AC Milan Primavera
- Full name: Associazione Calcio Milan Primavera
- Nicknames: I Rossoneri (The Red and Blacks) Il Diavolo (The Devil)
- Founded: 1912, as AC Milan Reserves (it. Riserve)
- Ground: Puma House of Football - Centro P. Vismara
- Capacity: 1,200
- Head of Youth Sector: Vincenzo Vergine (men) Gianfranco Parma (women U10–U17) Elisabet Spina (women U19)
- Manager: Giovanni Renna
- League: Campionato Primavera 1
- 2024–25: Campionato Primavera 1, 6th of 20
- Website: www.acmilan.com
| Home colours | Away colours | Third colours |

= AC Milan Youth Sector =

Italian football club

Associazione Calcio Milan Youth Sector (Settore giovanile dell'Associazione Calcio Milan) is the youth system of Italian football club AC Milan. The Youth Sector is made up of various boys' and girls' squads divided by age groups. Starting from September 2023 Vincenzo Vergine is the Head of the Youth Sector, replacing Angelo Carbone.

==Primavera (under-19)==

The Primavera team is men's under-19 squad and the highest level team within the set-up. They currently play in the top-tier Campionato Primavera 1 and the Coppa Italia Primavera, as well as representing the club in the UEFA Youth League, where they either qualify through their domestic league or the first team qualifies for the UEFA Champions League.

Milan won his first (and so far) only Championship in 1964-65 season (the third ever championship to be assigned), while he has won two national cups in 1984-85 and 2009-10 seasons.

The Primavera team trains at Milanello alongside the first team and they play the majority of their home games at the Vismara Sports Centre in Milan, which also serves as the training facility for all other teams in the set-up.

= = = = =

■ Problem set
- A) Do these statements agree with the AC Milan youth article? For each, answer yes or no and quote the words from the article that decide it.
(i) Vincenzo Vergine took over from Angelo Carbone as Head of the Youth Sector starting in September 2023.
(ii) The Primavera team plays most of its home games at Milanello.
(iii) In 2024–25 the Primavera team finished sixth of twenty in Campionato Primavera 1.
- B) Could you proceed with the AC Milan youth article from its final sentence onward?

= = = = =

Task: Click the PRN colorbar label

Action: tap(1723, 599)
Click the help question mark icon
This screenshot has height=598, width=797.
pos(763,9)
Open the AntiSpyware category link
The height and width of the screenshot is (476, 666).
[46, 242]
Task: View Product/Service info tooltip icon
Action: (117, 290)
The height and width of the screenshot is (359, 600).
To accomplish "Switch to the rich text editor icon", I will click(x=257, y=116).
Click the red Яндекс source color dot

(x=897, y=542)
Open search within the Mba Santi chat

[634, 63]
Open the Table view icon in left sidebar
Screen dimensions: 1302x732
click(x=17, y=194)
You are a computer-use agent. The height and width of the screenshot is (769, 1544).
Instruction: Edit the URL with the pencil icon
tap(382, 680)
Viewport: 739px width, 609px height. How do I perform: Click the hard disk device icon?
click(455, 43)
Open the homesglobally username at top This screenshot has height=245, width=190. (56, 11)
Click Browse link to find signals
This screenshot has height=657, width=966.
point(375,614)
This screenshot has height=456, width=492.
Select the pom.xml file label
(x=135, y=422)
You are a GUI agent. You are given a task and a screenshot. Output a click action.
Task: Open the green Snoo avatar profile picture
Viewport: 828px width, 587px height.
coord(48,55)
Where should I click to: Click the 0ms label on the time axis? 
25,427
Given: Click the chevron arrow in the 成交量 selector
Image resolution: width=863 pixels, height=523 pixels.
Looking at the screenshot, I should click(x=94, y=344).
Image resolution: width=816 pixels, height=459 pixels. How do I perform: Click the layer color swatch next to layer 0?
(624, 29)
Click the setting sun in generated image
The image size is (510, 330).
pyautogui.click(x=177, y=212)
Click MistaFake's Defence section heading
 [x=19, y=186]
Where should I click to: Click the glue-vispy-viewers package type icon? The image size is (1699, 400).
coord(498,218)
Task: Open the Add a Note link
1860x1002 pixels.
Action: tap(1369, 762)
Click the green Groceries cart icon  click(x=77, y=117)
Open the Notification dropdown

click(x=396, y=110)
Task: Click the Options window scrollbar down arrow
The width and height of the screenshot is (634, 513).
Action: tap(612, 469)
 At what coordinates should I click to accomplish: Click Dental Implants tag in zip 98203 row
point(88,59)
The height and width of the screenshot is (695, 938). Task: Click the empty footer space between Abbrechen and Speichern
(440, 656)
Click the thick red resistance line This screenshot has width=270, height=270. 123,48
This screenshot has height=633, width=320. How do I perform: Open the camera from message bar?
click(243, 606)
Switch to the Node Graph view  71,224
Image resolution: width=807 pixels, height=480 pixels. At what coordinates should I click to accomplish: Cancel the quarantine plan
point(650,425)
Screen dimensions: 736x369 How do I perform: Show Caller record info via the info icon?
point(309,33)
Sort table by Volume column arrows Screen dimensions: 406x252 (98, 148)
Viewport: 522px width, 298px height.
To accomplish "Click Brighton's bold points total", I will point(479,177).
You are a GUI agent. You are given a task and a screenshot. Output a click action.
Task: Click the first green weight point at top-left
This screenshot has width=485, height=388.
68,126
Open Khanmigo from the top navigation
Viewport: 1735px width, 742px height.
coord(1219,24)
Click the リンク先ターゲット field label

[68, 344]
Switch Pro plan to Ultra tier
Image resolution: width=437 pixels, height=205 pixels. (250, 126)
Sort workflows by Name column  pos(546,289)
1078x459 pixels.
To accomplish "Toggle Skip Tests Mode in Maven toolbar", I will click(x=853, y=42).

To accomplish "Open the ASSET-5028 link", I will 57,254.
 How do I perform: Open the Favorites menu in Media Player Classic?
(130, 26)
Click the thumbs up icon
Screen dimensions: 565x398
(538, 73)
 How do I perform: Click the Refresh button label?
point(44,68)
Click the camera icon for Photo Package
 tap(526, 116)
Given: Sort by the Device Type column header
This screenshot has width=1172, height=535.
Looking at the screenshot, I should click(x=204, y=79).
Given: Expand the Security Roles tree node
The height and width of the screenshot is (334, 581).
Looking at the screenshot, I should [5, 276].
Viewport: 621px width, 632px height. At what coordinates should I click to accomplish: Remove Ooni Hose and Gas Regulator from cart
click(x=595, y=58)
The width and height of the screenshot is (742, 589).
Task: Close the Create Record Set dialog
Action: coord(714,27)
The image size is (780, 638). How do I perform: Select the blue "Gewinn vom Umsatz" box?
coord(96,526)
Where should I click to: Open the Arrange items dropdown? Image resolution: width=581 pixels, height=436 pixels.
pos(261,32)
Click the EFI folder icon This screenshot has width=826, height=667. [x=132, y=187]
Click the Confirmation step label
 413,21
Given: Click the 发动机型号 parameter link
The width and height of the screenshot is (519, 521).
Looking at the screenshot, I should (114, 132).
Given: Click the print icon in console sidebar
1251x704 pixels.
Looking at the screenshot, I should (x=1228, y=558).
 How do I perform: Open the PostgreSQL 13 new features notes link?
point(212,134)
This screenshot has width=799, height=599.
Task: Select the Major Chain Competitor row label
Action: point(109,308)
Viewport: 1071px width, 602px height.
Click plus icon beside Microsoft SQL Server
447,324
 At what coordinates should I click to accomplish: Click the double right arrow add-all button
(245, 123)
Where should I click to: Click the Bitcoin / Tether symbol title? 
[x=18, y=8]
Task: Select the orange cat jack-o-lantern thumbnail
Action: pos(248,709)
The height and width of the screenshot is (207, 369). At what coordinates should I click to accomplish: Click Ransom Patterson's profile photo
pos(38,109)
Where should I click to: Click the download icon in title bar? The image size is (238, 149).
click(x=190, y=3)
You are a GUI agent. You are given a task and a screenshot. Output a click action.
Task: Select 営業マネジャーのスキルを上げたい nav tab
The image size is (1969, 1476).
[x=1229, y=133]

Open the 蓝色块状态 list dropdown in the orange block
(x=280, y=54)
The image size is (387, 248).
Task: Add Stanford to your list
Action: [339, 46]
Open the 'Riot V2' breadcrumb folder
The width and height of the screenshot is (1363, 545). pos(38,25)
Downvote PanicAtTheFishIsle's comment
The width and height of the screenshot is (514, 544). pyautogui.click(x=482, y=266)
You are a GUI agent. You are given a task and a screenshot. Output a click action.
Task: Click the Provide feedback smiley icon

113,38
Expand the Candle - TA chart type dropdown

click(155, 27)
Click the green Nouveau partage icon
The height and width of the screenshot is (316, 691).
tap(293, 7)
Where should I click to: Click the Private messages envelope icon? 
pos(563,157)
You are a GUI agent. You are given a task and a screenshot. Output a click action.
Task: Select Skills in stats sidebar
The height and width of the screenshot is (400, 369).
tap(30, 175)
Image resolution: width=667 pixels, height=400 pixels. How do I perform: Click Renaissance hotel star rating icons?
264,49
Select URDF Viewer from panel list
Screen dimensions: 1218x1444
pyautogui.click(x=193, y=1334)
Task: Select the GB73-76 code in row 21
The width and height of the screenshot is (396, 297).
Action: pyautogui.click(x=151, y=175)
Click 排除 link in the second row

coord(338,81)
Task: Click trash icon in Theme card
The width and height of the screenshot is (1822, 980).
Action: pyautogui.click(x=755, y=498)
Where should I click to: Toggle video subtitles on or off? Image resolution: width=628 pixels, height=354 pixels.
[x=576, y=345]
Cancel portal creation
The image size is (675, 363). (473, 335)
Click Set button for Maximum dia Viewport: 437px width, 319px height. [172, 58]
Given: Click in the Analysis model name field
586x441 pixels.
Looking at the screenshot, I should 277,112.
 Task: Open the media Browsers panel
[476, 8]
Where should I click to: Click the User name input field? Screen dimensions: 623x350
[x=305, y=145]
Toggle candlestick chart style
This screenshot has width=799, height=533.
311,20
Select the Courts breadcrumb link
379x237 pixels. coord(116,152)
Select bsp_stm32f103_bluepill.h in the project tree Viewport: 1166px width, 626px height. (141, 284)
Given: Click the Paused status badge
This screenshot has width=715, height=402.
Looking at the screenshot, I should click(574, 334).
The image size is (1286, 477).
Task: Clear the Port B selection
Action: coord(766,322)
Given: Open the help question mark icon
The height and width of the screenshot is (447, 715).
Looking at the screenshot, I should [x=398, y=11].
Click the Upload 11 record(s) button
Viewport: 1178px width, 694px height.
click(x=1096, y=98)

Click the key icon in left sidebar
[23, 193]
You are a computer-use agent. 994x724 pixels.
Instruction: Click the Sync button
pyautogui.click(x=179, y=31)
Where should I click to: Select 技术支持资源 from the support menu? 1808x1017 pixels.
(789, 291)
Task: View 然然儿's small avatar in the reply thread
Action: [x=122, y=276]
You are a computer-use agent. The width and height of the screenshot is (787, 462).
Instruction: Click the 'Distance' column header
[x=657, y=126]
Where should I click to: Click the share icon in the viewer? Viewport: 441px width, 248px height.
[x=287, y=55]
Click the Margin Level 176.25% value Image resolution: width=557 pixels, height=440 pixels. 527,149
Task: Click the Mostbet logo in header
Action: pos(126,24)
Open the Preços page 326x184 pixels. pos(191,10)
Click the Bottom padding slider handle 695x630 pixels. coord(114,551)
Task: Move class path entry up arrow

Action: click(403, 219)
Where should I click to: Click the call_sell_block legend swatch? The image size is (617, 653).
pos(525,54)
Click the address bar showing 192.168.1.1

= = = = =

■ The replies
- A)
(i) Yes: "Starting from September 2023 Vincenzo Vergine is the Head of the Youth Sector, replacing Angelo Carbone."
(ii) No: "they play the majority of their home games at the Vismara Sports Centre in Milan"
(iii) Yes: "2024–25: Campionato Primavera 1, 6th of 20"

- B)
===Current squad===

Shirt numbers refer to Primavera matches. Different numbers may be assigned to players who take part in first-team or reserves team matches. Some players remain eligible for the under-18 squad also.

| No. | Pos. | Nation | Player |
|---|---|---|---|
| — | GK | ITA | Alessandro Bianchi |
| — | GK | FRA | Léo Paul Bouyer |
| — | GK | ITA | Alessio Catalano |
| — | GK | PER | Paolo Doneda |
| — | GK | SRB | Ilja Pantelin |
| — | DF | ITA | Lorenzo Calvani |
| — | DF | ITA | Mattia Cappelletti |
| — | DF | SEN | El Hadji Malick Cissé |
| — | DF | ITA | Andrea Cullotta |
| — | DF | ITA | Lorenzo Grilli |
| — | DF | AUT | Dino Kurbegović |
| — | DF | ITA | Kevin Mazzeo |
| — | DF | USA | Astin Mbaye |
| — | DF | ITA | Mattia Mercogliano |
| — | DF | ALG | Yanis Messaoudi |
| — | DF | ITA | Luca Nolli |
| — | DF | ITA | Mattia Piermarini |
| — | DF | ROU | Christian Vechiu |
| — | DF | BUL | Valeri Vladimirov |
| — | MF | AUS | Max Anastasio |
| — | MF | ITA | Mattia Angelicchio |

| No. | Pos. | Nation | Player |
|---|---|---|---|
| — | MF | ITA | Stefano Agresta |
| — | MF | FRA | Maiga-Hamadoun Cissé |
| — | MF | ITA | Alessandro Di Maria |
| — | MF | ITA | Cristiano Dotta |
| — | MF | ITA | Matteo Geroli |
| — | MF | ITA | Riccardo Grassini |
| — | MF | SWE | Vincent Ibrahimović |
| — | MF | ITA | Simon La Mantia |
| — | MF | ITA | Thomas Martini |
| — | MF | ESP | Ablaye Samb |
| — | MF | BRA | Denzel Seedorf |
| — | MF | ITA | Edoardo Tartaglia |
| — | FW | ITA | Emanuele Borsani |
| — | FW | ITA | Leonardo Colombo |
| — | FW | ITA | Ludovico Di Nella |
| — | FW | ROU | Francesco Domniței |
| — | FW | ITA | Simone Lupo |
| — | FW | ITA | Daniele Petrone |
| — | FW | ITA | Tommaso Valenta |
| — | FW | ITA | Edoardo Zanaga |
| — | FW | ITA | Mattia Zaramella |

===Managerial history===

- ITA Francesco Zagatti (1965–1970)
- ITA Carlo Scarpato (1970–1971)
- ITA Carlo Annovazzi (1977–1978)
- ITA Paolo Ferrario (1978–1980)
- ITA Italo Galbiati (1980–1982)
- ITA Fabio Capello (1982–1986)
- ITA Italo Galbiati (1986–1987)
- ITA Andrea Valdinoci (1987–1991)
- ITA Carlo Garavaglia (1991–1992)
- ITA Luigi Radice & Maurizio Viscidi (1992–1993)
- ITA Maurizio Viscidi (1993–1994)
- ITA Giorgio Morini (1994–1995)
- ITA Walter De Vecchi (1995–1996)
- ITA Simone Boldini (1996–1997)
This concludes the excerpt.